With their foreheads smooth as silk, they would decorate them with pearls, precious stones, ribbons, and veils. Veils were worn by married women since their hair was legally owned by their husbands. Imagine not owning the hair on top of your own head—the Middle Ages really were dark times!
4. 19th Century Buenos Aires
Since we’re focusing on hairstyles and not just cuts, we can’t leave out the giant peinetones. These giant combs spanned up to three feet in width and only the most fashionable (and wealthy) of women would rock these. Made from the shells of tortoises captured in the Caribbean Sea, artisans crafted these combs into innovative designs and often added additional materials such as silver or bone for some pizzazz. If you thought that balancing a comb the size of a small child on top of your head was insane…you’re right—it wasn’t a fact that went unnoticed. Artists would poke fun at women by producing lithographs depicting women whose combs were so large that they couldn’t fit through doors! Hey, go big or go home, right?
5. The ‘60s
When you think the ‘60s you’re probably picturing the wacky ‘dos donned by the Hairspray cast. You’re not wrong!
This was the era when the beehive took residency. The taller, more ridiculous sister of the bouffant, only the most ambitious of ladies would pull this look off. Armed with juice-can rollers (regular rollers weren’t big enough!), a ton of hairspray, and the arm strength to continually backcomb the hair to new heights, this hairstyle wasn’t sported by the weak!
The conditions for this particular ‘do required bearers to not wash their hair for weeks and had to sleep with nightcaps so as to not disturb the hive.
6. Mid-18th Century
While Pompadours still exist in varying degrees today (think Elvis and David Bowie), they saw their heyday in the mid-18th century. In those times, the bigger the hair the better. Those who didn’t don white powdered wigs with long ringlets opted for the exaggerated poofs of the Pompadour style.
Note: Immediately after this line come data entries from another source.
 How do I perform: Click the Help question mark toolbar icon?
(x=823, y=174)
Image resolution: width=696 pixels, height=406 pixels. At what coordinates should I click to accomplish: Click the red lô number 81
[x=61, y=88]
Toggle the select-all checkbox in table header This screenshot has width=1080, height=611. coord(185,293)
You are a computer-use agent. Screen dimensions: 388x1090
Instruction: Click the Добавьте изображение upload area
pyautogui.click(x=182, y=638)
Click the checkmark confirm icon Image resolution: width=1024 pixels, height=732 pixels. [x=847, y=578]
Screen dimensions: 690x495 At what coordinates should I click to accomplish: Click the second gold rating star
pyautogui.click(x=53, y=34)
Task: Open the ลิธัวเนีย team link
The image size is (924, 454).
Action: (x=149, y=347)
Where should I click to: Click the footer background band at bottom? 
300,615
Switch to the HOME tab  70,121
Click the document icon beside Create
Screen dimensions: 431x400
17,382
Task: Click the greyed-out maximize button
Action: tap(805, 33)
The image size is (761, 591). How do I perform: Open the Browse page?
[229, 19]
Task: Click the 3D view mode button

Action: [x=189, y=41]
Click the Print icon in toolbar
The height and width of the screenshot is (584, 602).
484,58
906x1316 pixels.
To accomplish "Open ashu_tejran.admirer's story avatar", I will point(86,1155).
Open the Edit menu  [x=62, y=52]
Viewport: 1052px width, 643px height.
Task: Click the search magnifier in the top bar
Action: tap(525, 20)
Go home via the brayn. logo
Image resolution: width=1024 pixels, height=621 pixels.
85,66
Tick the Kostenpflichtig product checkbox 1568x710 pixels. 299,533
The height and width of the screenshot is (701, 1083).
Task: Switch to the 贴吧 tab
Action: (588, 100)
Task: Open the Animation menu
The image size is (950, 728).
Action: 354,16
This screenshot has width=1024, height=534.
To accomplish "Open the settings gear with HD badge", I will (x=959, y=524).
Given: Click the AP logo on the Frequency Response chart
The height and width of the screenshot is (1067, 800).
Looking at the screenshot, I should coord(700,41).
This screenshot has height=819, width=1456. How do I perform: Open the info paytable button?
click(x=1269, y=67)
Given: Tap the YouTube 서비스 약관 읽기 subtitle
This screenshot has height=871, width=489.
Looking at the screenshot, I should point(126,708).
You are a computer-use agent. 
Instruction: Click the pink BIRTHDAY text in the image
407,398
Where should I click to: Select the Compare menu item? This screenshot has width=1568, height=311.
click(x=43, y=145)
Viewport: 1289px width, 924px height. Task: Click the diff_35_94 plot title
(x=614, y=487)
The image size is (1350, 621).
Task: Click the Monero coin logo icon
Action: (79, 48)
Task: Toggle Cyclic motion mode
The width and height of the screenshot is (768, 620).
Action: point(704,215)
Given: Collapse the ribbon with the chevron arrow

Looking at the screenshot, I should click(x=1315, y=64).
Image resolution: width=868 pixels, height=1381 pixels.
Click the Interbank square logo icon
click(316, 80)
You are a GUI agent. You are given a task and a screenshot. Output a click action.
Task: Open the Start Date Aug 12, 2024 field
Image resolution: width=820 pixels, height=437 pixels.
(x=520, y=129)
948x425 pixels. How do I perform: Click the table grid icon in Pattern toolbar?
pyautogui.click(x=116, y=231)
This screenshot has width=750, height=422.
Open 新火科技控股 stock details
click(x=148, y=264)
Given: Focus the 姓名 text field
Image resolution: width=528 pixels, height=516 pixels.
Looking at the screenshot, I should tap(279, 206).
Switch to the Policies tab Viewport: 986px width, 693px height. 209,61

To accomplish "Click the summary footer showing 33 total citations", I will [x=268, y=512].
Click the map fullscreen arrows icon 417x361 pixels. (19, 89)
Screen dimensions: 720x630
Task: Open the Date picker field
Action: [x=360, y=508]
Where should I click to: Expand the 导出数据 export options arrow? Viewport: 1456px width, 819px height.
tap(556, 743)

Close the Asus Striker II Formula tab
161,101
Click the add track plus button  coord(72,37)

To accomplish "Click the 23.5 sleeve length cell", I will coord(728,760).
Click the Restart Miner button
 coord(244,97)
Women would using padding (known as ‘rats’ )to add volume to their hair. Then they would comb their natural locks over the rats, creating a pouf above the forehead that was large and in charge. Rats were collections of human or horse hair gathered from combs to add volume to hair. Because these hair styles were so elaborate, they would only be redone every couple of weeks. Sanitation became an issue as vermin saw these styles as nesting ground. Yikes!